I'm on the Fast Track

To Glory? Hell? Riches? Fame? Mediocrity?

I don't know which one. Any, or all.

This comes up because I am a couple of years short of my thirtieth birthday and have already been a post-doc for close to a year and a half. I'm yooooouuunng! by the standards of this industry. To many people that is something to be envied: I have an edge in the job search. Even if my first two years of post-doctoral work don't lead to great success, I can spend more time on it, or even go to another lab for another post-doc. I have time you see. I can zip through a few more years of this and even be the right age to have children after it all!

Time is precious, even more so when you find yourself in frustrating situations with no perceptible way out barring extraordinary success, in other words a post-doc in a foreign country. It is of great value and I do value it. There is a cloud of implied purpose and ability that follows a post-doc who is younger than grad students :). She must have ability, you say, look at how fast she's reached where she's reached. Maybe so.

Or maybe, by a lucky chance of birth-date and state education systems she ended up the youngest extreme of the age range in her class long before it was a question of work or ability. Maybe growing up in a competitive education system meant that she didn't take gap years. Maybe putting her head down and thoughtlessly ploughing through the rows of academia meant that suddenly, one day, she was twenty-five and planning a dissertation.

What I'm building up to I suppose is whether youth really is an advantage. What do you think? Sure, one still has freshness and energy to bring to grad school and post-doc-hood, but doesn't that mean that the crushing disappointments of that life come to one sooner? Age gives one the skills necessary to navigate the perilous waters of academic personalities, but does youth supply the absence of cynicism that disarms? More time give ones more leeway with one's career decisions, but the assumption of more time leads to sloppier decisions and extended procrastination.

This isn't something that has bothered me much personally, but the age reaction is such a strong component of how people react to me, especially in the academic world. Stronger, even, than the woman component. I have had to think of it as a result, and I still can't decide whether its to the good or not. Let's see:

I'm safely short of thirty and I have had a repetitive stress injury that put my right hand out of commission. Twice. As a result my left isn't in good shape, from overcompensation, and my wrist seizes up when I type too fast. I'm nowhere near thirty and I have to think, plan, act and raise funds for myself. I am almost thirty and have but the veriest pitiful beginnings of retirement money. I will be thirty soon and I may have to throw away ten years of hard work and switch careers. Thirty looms and I have no secure career prospects. No house. No IRA.

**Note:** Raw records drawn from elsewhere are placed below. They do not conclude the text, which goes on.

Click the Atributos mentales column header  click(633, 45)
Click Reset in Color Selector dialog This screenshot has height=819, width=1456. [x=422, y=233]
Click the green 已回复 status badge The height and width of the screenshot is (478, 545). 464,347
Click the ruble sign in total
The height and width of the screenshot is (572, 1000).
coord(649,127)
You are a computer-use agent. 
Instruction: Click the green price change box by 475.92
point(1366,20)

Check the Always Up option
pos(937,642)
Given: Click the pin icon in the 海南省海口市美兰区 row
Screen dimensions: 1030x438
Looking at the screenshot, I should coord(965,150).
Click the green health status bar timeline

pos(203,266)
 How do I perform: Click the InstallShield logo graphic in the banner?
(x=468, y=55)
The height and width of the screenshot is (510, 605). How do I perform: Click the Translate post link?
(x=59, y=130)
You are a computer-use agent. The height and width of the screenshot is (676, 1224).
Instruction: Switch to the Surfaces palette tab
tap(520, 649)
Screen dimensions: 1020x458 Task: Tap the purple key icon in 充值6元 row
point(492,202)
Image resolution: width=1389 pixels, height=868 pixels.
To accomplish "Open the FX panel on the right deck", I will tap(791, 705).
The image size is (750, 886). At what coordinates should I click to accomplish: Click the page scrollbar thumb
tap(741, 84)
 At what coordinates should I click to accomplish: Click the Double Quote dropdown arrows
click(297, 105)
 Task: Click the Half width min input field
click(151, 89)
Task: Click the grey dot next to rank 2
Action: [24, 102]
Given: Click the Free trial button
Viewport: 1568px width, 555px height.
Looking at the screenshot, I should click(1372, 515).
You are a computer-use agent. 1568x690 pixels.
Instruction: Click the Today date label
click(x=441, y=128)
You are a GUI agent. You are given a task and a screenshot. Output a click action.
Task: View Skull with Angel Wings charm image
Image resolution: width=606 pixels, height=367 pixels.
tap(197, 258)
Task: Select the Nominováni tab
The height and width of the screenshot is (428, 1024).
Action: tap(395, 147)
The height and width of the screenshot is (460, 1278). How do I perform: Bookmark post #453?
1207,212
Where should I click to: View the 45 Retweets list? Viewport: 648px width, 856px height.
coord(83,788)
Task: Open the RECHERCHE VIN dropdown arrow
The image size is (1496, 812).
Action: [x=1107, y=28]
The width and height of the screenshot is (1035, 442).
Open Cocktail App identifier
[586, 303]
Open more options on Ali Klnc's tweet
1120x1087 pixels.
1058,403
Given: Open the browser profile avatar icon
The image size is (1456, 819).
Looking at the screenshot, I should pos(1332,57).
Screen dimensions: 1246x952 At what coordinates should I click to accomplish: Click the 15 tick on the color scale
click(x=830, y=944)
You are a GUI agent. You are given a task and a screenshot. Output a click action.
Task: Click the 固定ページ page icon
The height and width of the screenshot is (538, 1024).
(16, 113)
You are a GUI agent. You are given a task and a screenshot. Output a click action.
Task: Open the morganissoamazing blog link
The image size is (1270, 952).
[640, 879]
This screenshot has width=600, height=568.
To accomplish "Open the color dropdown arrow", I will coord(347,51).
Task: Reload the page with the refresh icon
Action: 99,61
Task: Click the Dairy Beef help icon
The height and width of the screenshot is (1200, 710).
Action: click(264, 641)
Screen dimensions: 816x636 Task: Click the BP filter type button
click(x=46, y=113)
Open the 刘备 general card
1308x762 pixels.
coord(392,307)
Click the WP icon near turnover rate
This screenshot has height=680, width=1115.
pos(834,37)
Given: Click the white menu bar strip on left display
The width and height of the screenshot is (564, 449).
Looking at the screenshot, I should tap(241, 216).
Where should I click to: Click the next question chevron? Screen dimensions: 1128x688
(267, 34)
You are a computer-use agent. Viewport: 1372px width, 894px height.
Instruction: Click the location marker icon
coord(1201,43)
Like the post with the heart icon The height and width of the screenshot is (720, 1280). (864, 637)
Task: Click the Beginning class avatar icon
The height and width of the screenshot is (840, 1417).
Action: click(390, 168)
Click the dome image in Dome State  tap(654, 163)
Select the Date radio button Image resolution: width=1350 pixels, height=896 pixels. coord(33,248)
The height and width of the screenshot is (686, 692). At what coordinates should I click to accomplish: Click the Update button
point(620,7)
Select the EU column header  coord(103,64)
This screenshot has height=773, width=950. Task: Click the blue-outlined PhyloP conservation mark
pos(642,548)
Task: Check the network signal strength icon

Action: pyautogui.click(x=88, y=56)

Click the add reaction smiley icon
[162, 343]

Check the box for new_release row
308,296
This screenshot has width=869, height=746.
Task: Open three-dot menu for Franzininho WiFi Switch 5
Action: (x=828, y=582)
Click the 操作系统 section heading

I was recently past twenty-five when I got a Ph.D. I am, on average, four years younger than my peers in equivalent positions. I will likely never lose a position because I am older than the maximum allowed age to apply, as has happened to friends. I really can switch gears, I can even go back to school and get another degree (hah!) and enter the job race nearly at par. I can take a year off, go travel and still come back with time to spare. I don't need a house, I have time to get an IRA.

Half-full, half-empty, take your pick. It's all in the viewing.

2 comments:

Ameya said...

wellll....
i dunno
adit always said he wished people wld remember he was only 23 when he started his high powered high paying job with his readymade girlfriend for life and delightful apartment in london.
i guess the question is, would you hav been able to do it with the gap years? sometimes i envy you because you have had a thread that connects all youve done. me, im just bouncing. jack of all trades....
but then again ive gottn to do a lot of things. huh.

Anonymous said...

Your age may work against you, as hiring committees may not take you as seriously as someone who is a bit more seasoned. Depends on your field.